** TASK PROMPT **
Output the lines exactly as they appear, from the line containing "You are a computer-use" through the end of the records, both ends included. Leave the pictures out of your answer.

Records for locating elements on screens

== == ==

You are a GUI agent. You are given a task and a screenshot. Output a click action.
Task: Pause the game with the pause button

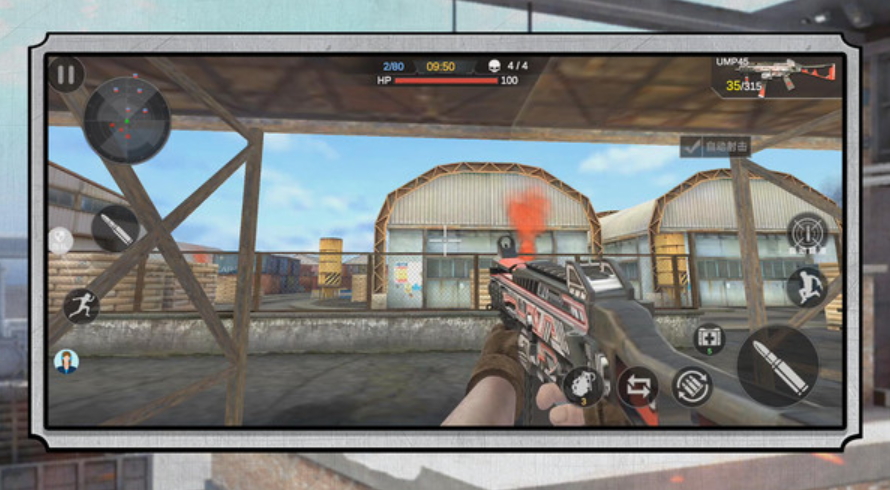pyautogui.click(x=66, y=74)
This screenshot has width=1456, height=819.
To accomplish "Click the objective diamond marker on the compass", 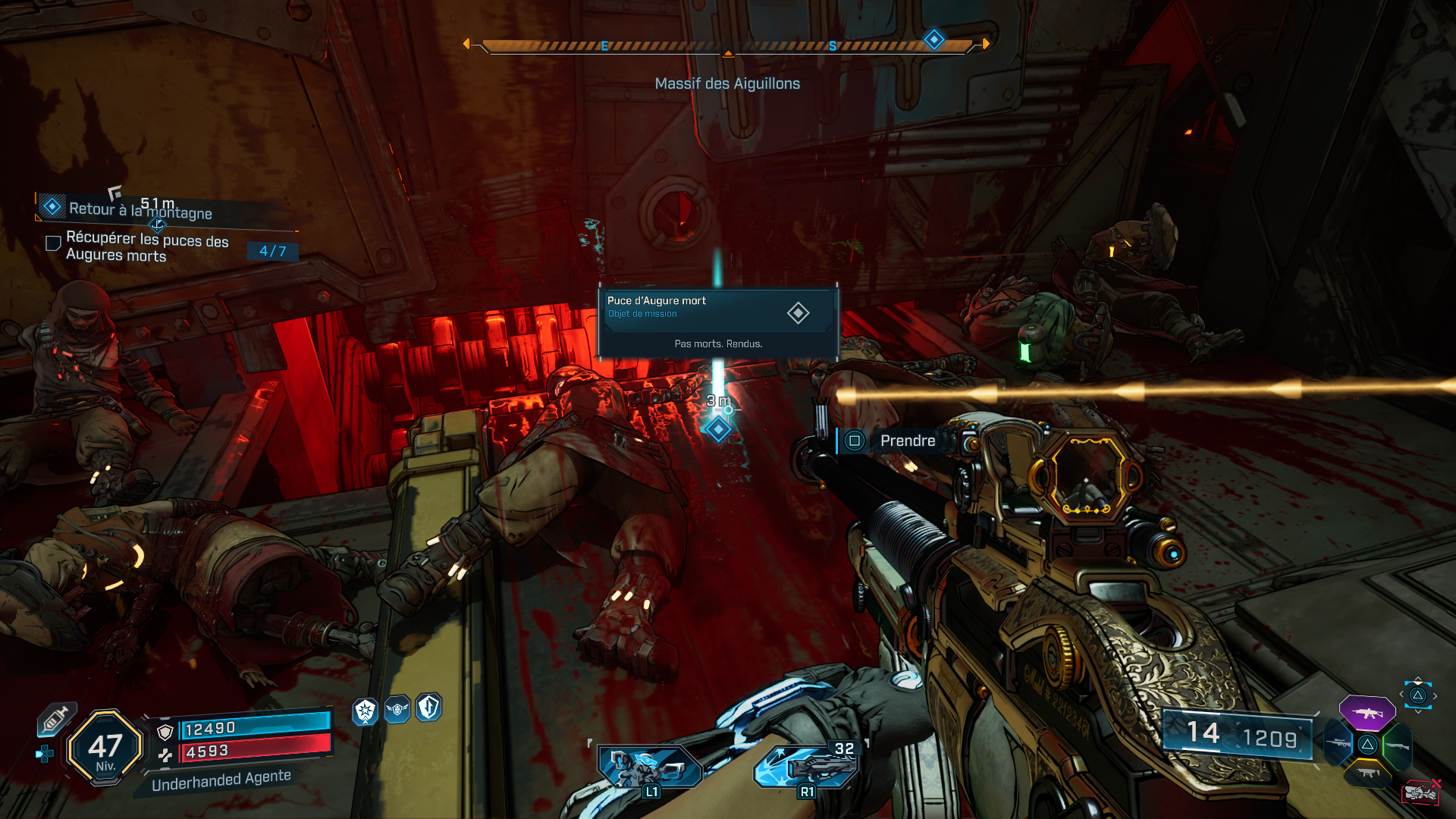I will click(934, 39).
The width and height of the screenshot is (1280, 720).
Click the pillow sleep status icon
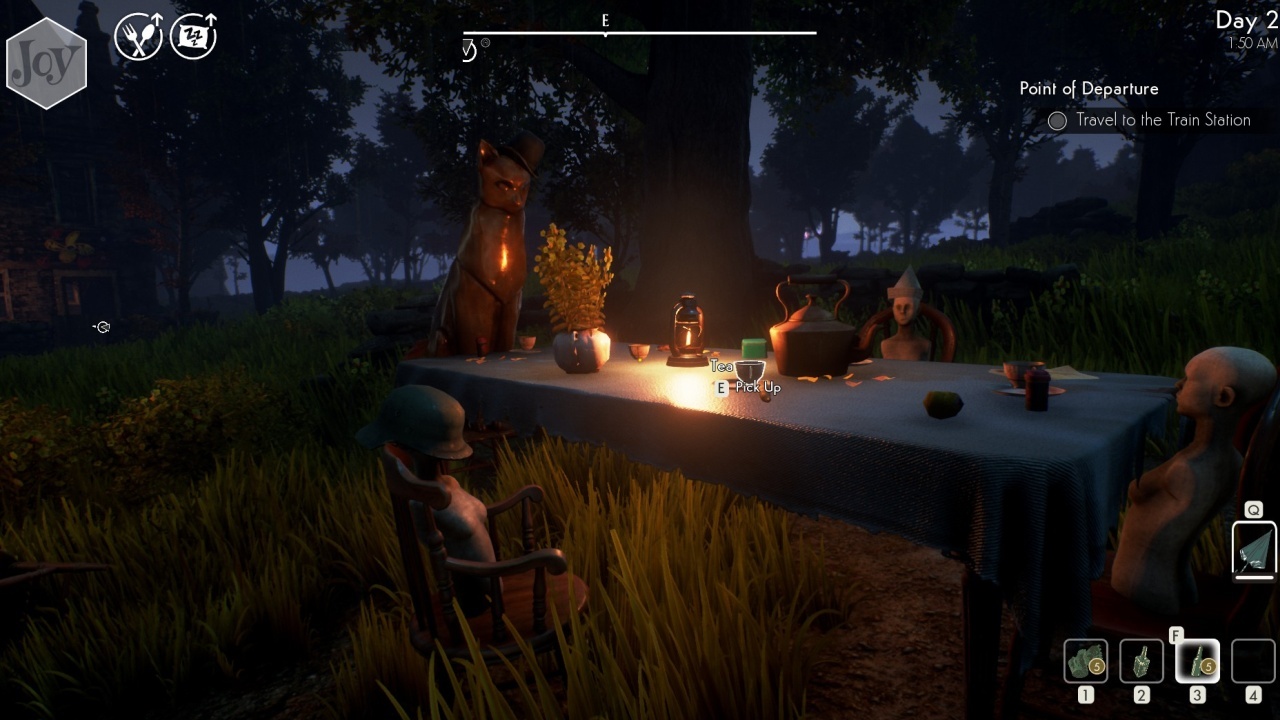193,37
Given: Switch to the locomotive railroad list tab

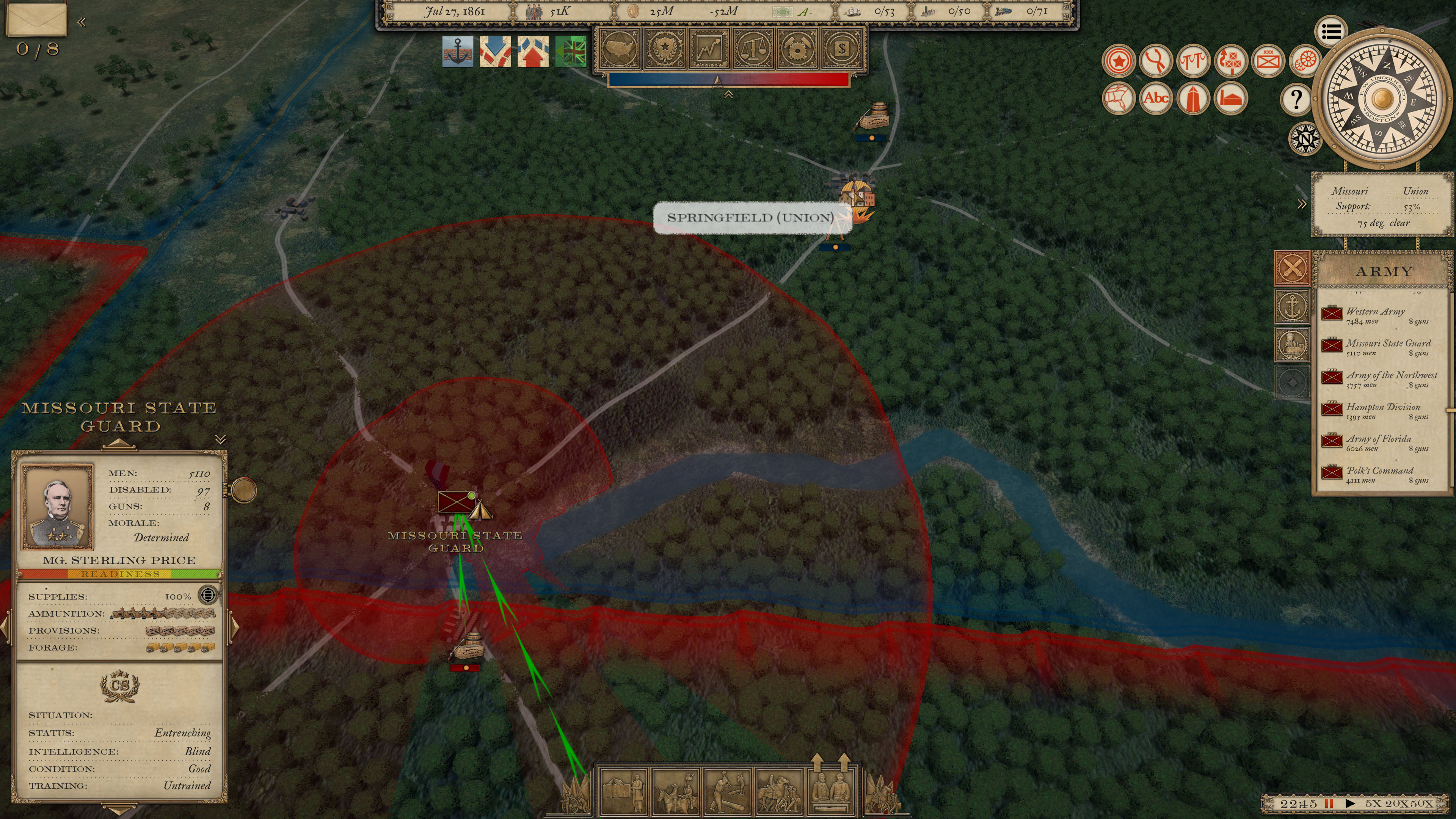Looking at the screenshot, I should tap(1292, 344).
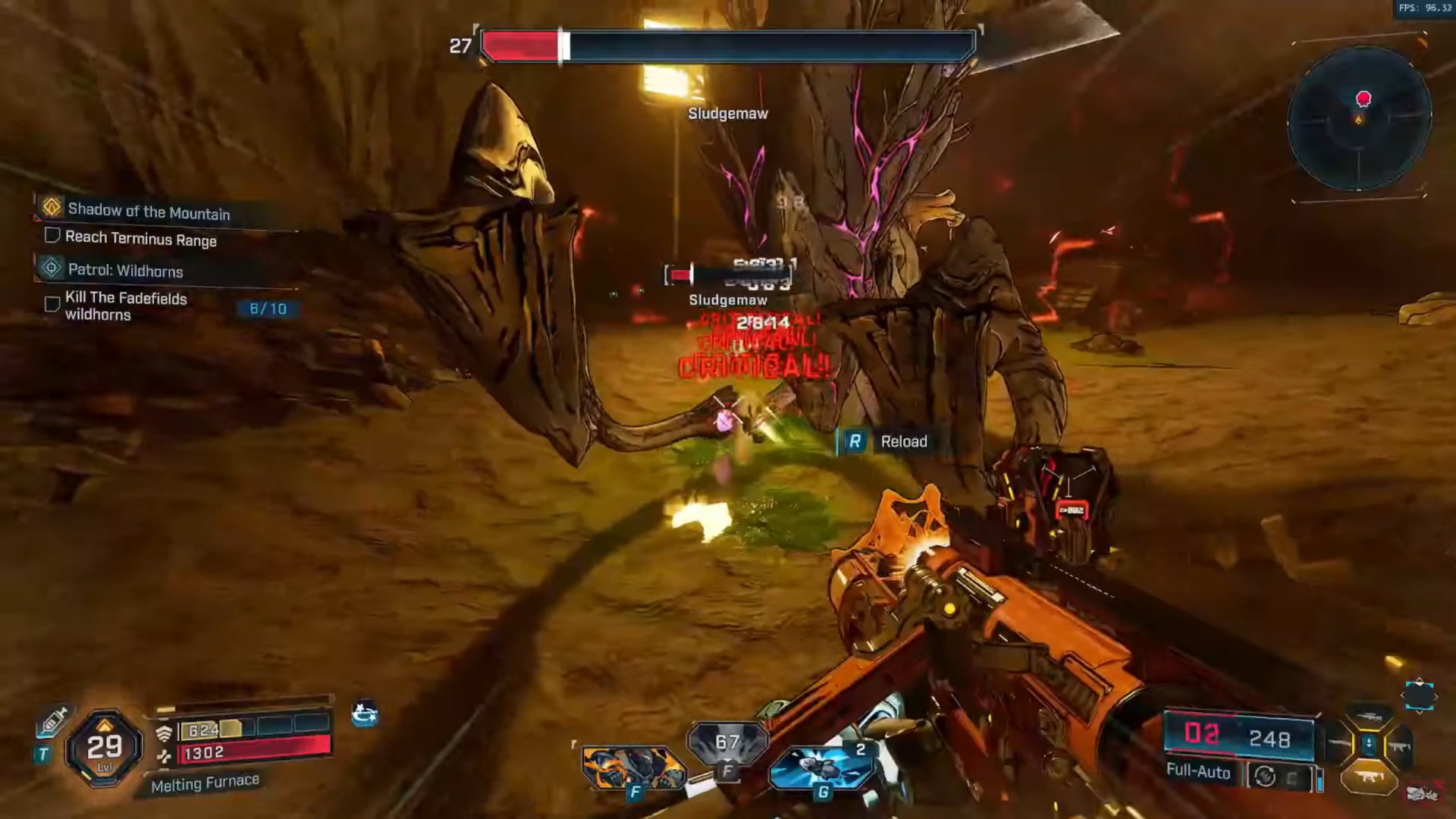
Task: Select the grey cooldown ability showing 67
Action: tap(727, 743)
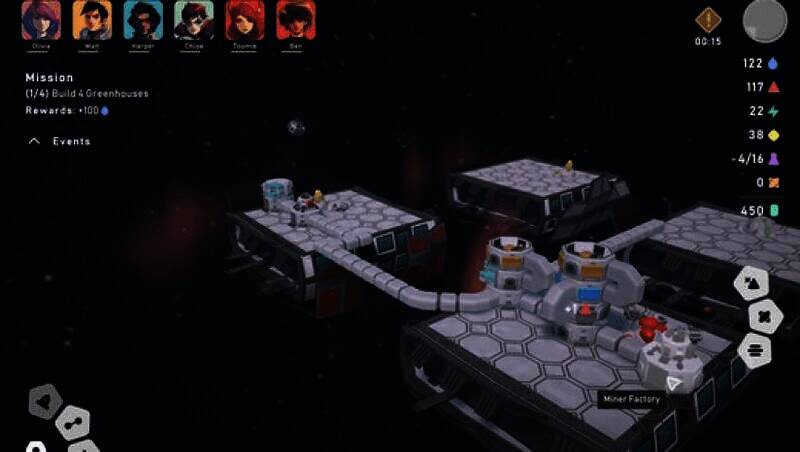The image size is (800, 452).
Task: Pick Toomie's crew portrait
Action: 245,20
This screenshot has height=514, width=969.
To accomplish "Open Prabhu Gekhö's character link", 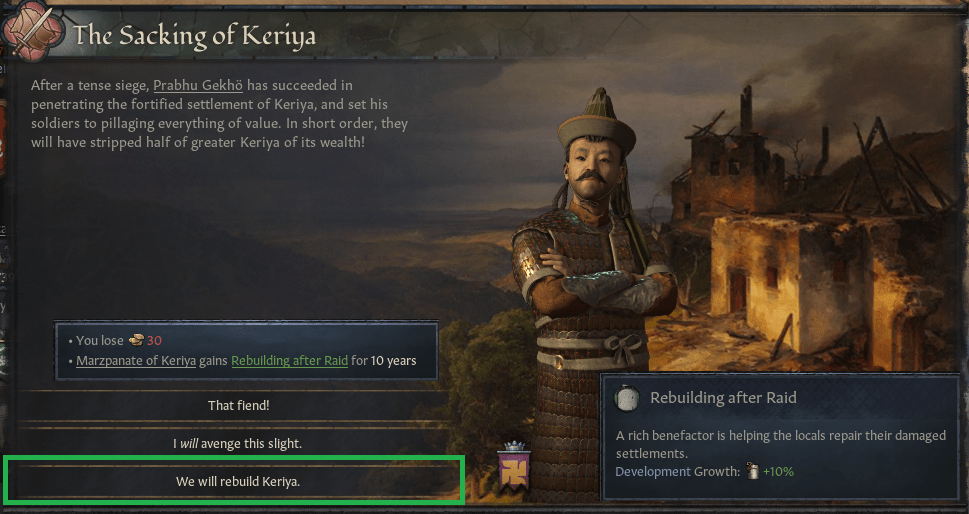I will (x=200, y=86).
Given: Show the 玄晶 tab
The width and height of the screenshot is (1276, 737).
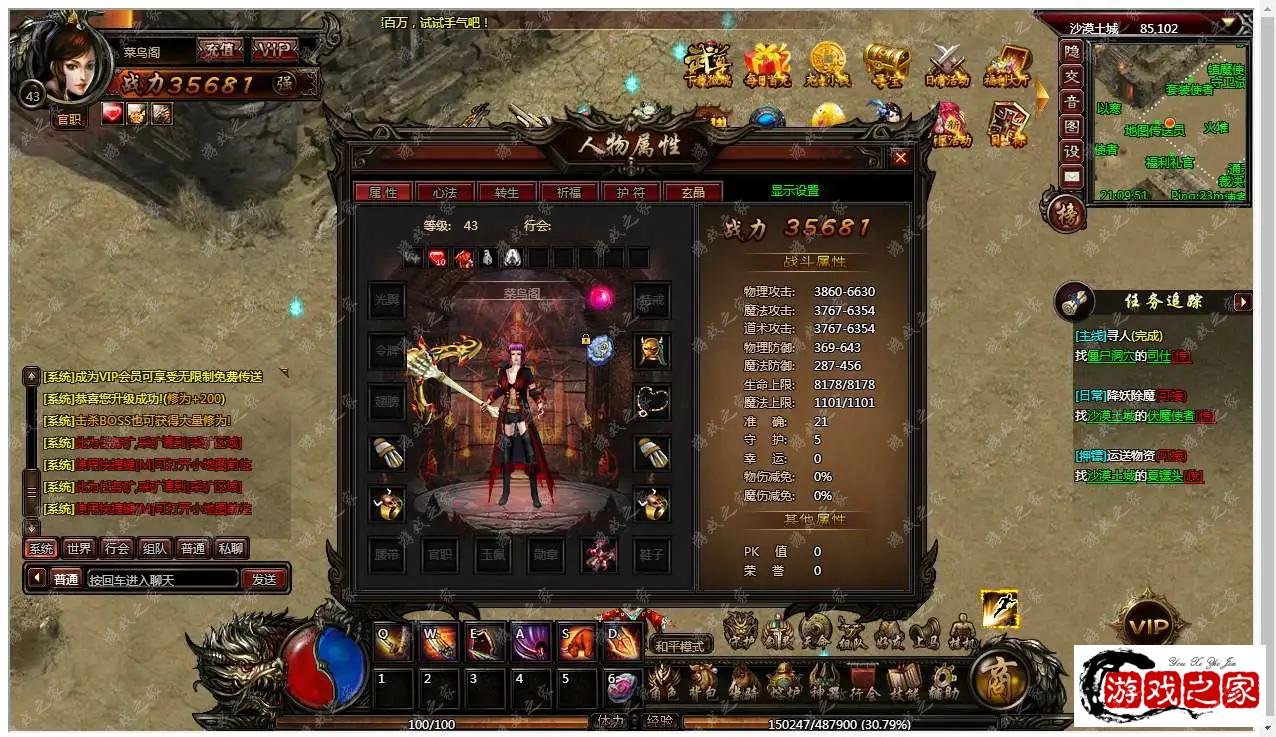Looking at the screenshot, I should pos(692,192).
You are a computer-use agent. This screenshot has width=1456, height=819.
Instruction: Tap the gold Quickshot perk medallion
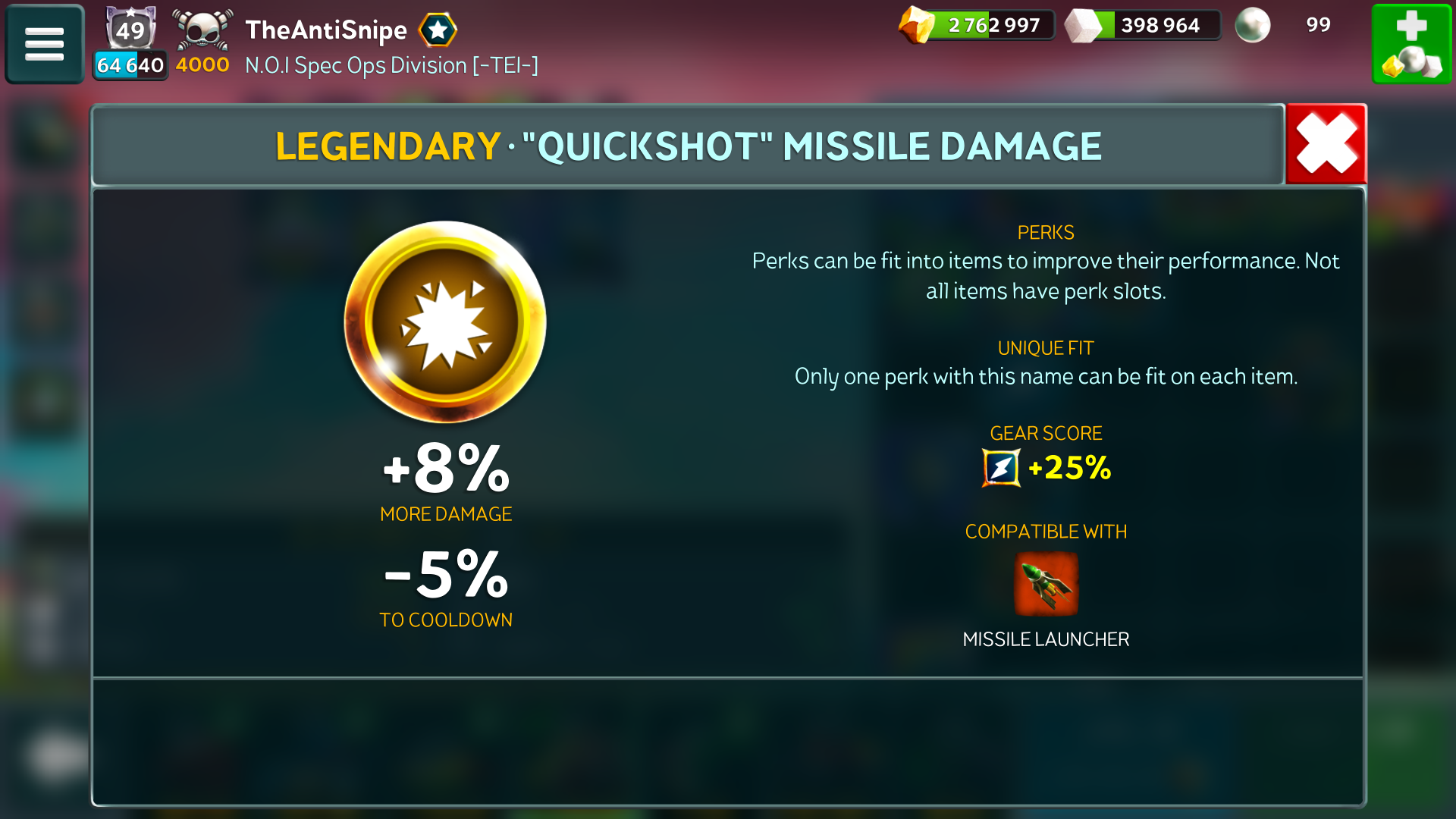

== == ==

** PROBLEM SOLUTION **
You are a computer-use agent. This screenshot has width=1456, height=819.
Instruction: Tap the gold Quickshot perk medallion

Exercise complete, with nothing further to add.